I am afraid I might be off topic here, but I do not know whom to ask otherwise.

I have come across the following sentence:

᾽Αεί τι βούλου χρήσιμον προσμανϑάνειν.

I found it on the cover of a (nice) booklet which helps in fostering and mastering Greek vocabulary. I translated the sentence as

You always want to learn something useful/Be always willing to learn something useful.

(Mediopassive voice, II person of singular, I am not sure if it is better imperative or indicative).

Do you agree with the translation? Secondly, do you have any idea for the source? Where does this sentence come from? How can I search it? A quick google research shows it might be from Sophocles, but I am not able to find exact reference. Thanks.

2 Answers 2


This appears to be a fragment, or rather part of a fragment, from a lost play of Sophocles, the Phthiotides or Women of Phthia. Here is a source that gives the full three-line fragment, which runs:

Νέος πέφυκας· πολλὰ καὶ μαθεῖν σε δεῖ
καὶ πόλλ' ἀκοῦσαι καὶ διδάσκεσθαι μακρά.
ἀεί τι βούλου χρήσιμον προσμανθάνειν.

A very literal translation: "You are young; you must learn many things and hear many things and learn long things (= things that take a long time to learn). Always want to learn something useful in addition (προσ-)."

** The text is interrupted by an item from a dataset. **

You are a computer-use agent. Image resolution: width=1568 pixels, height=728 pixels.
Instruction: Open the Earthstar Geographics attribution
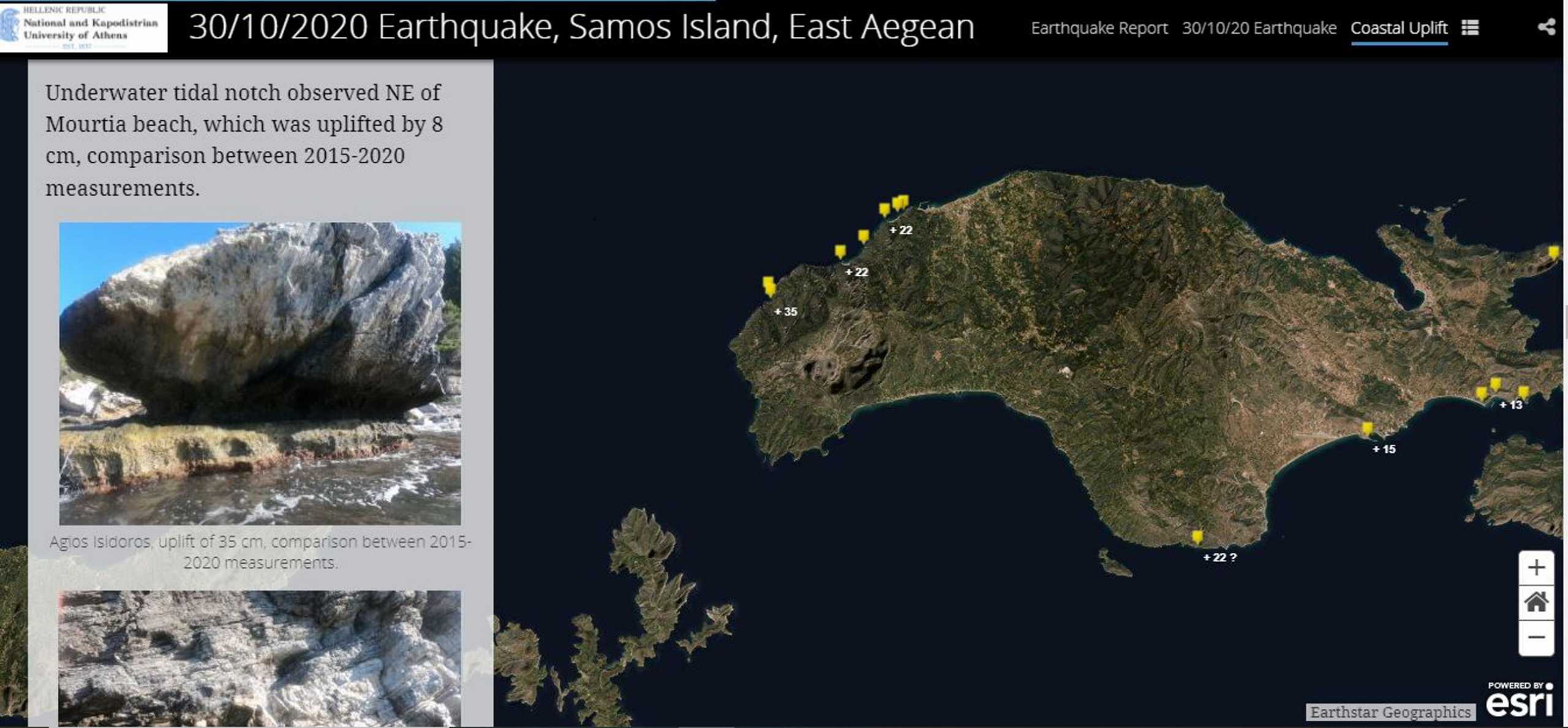click(x=1390, y=712)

You're right that βούλου could be either indicative or imperative in form, but the latter is pretty clearly intended here based on the sense and context. (If indicative, it would have to be an unaugmented imperfect; augmentless forms do occur in tragedy, but mostly in choral odes rather than dialogue, which is another reason this should be read as an indicative.)

  • Thanks for very precise reference and for the translation!
    – Romeo
    Commented Nov 16, 2019 at 8:35
  • 1
    It is a rather nice quotation. By the way, I don't remember: how common is it in tragedy to omit the augment? I know this practice mainly from epic, but I haven't read tragedies in a very long time. I know tragedy had various archaic elements, like the Doric chorals(?).
    – Cerberus
    Commented Nov 16, 2019 at 14:42
  • 2
    @Cerberus The augment is sometimes omitted in tragedy, mostly in the choral parts as you suggest. Added a note on this.
    – TKR
    Commented Nov 16, 2019 at 20:45
  • Thanks also for the interesting comment about augment, I like it! And I also think it is a rather nice quotation.
    – Romeo
    Commented Nov 16, 2019 at 21:23

Stobaeus 2,31,16a quotes the trimeter as part of the same sequence of the first two trimeters, which come from Sophocles' Phthiotides (fr. *694 Radt), but it was secluded from Nauck, who assigned it to the fragmenta adespota (fr. 516a, see also B. Snell – R. Kannicht, Tragicorum Graecorum fragmenta II, 1981, p. 147).

Your translation with imperative form is right.

Note that this kind of imperative form is typical of the Delphic maxims.

The theme of the continuous learning is also attested in Isocrates, To Demonicus 18: ἐὰν ᾖς φιλομαθὴς, ἔσει πολυμαθής. ἃ μὲν ἐπίστασαι, ταῦτα διαφύλαττε ταῖς μελέταις, ἃ δὲ μὴ μεμάθηκας, προσλάμβανε ταῖς ἐπιστήμαις.